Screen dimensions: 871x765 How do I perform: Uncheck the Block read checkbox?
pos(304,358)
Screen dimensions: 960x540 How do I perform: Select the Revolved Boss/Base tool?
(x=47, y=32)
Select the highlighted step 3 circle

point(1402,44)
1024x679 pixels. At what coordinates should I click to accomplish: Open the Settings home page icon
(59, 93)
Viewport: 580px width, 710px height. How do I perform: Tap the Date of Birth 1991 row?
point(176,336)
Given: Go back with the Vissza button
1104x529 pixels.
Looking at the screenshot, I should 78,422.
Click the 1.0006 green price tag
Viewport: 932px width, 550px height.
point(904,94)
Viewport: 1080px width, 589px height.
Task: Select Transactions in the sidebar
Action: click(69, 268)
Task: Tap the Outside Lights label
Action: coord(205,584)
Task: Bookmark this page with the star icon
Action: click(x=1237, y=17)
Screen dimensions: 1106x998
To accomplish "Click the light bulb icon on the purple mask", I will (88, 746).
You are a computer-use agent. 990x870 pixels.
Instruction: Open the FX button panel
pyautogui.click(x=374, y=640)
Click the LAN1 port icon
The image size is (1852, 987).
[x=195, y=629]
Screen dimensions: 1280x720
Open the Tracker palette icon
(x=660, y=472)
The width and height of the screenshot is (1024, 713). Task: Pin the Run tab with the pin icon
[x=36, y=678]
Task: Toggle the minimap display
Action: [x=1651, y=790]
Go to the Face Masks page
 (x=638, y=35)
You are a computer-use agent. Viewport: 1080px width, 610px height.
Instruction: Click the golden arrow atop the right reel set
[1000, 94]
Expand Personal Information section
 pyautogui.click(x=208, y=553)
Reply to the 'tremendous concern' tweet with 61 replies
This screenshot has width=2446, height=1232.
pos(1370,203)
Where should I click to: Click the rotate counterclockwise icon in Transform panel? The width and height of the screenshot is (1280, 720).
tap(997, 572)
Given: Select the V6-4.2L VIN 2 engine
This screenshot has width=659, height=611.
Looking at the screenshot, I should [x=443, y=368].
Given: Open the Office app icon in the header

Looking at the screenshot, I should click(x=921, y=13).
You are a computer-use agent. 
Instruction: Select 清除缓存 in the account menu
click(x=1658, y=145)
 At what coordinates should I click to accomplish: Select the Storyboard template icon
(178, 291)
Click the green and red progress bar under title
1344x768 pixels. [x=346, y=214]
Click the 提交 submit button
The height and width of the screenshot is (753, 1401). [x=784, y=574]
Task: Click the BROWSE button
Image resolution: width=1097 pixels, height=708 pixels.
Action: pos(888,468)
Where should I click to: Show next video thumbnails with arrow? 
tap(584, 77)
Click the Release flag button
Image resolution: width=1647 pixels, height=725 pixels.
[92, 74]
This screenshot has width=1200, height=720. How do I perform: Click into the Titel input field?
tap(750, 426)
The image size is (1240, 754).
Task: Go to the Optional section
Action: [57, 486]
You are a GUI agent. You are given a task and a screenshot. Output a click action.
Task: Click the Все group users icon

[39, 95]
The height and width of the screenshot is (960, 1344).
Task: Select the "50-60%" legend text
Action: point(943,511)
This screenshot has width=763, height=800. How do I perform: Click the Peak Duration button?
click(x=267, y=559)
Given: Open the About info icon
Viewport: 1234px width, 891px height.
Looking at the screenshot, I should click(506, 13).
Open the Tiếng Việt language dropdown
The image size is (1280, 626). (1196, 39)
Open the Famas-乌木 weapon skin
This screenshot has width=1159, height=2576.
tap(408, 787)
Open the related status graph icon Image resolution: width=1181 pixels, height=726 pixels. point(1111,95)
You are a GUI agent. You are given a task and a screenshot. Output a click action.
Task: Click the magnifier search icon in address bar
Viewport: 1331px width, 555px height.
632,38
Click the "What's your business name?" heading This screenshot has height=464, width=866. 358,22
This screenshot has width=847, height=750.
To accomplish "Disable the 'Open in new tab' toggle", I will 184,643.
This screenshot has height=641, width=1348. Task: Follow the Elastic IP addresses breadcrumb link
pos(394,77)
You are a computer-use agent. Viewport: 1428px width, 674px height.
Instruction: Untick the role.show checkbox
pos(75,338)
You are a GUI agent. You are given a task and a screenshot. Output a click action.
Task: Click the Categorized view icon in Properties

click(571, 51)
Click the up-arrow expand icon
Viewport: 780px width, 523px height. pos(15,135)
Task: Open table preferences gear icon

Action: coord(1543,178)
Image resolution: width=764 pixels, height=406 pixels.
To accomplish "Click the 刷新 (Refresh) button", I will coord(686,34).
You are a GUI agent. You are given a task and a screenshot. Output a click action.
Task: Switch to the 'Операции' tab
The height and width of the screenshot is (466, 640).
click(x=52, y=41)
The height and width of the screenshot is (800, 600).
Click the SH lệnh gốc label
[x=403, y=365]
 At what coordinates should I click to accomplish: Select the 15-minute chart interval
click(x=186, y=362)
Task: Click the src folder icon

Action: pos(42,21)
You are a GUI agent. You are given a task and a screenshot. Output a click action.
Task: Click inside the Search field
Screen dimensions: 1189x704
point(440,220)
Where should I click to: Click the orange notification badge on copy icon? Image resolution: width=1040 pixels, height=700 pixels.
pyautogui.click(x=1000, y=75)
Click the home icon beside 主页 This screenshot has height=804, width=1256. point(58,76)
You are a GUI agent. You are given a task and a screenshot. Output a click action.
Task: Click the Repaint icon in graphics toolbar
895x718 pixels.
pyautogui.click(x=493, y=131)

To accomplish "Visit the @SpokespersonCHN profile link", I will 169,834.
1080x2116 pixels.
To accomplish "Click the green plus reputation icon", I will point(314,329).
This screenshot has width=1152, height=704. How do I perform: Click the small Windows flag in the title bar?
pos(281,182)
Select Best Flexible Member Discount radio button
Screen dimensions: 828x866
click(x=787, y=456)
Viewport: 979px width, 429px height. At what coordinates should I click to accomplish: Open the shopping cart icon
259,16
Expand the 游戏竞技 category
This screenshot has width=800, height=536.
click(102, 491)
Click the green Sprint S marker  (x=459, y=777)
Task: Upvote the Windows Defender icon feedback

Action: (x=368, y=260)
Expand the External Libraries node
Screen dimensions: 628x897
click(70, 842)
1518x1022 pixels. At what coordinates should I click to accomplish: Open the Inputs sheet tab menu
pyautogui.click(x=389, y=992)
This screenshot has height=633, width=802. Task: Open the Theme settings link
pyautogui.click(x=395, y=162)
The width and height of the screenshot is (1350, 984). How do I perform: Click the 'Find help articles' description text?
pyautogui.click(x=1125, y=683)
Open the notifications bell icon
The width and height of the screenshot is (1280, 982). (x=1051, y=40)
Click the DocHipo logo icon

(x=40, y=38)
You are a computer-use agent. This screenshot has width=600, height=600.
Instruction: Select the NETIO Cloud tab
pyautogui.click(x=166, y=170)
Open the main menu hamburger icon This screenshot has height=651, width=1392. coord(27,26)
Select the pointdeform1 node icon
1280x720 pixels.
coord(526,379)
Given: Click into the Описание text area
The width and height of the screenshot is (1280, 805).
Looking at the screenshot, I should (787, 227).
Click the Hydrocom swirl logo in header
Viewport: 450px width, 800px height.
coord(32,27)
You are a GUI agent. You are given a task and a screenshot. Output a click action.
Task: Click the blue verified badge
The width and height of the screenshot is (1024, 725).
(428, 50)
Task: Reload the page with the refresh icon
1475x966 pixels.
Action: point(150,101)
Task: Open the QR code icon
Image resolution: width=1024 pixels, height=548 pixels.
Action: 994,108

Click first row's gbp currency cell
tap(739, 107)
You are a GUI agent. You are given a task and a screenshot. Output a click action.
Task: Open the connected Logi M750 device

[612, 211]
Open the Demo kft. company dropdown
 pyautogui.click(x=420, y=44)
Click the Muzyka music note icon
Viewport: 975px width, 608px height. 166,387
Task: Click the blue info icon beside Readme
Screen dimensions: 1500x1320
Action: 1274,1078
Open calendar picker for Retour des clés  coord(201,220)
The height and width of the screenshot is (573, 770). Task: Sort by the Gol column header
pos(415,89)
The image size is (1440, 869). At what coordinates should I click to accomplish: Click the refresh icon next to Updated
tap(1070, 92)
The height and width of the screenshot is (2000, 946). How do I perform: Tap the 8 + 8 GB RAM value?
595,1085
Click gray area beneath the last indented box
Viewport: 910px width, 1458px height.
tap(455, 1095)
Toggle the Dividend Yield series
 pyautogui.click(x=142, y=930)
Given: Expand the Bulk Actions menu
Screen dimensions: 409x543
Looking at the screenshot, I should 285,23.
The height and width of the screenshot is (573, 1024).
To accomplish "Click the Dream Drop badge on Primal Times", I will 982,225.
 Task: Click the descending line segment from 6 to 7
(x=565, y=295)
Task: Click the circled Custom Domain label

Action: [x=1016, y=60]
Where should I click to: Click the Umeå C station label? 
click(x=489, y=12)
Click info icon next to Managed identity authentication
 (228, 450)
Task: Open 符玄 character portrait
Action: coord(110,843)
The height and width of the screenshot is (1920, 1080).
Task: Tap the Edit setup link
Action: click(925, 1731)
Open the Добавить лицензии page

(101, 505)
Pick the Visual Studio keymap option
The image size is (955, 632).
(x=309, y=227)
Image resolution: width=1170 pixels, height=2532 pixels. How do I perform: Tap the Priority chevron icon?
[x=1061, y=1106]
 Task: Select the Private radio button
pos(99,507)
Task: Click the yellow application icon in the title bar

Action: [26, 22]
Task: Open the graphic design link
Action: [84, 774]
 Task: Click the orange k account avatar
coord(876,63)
+++
**What you need to do**
Among the entries above, how many lines include the word "will"? Reply with the number only.

**Answer space**
6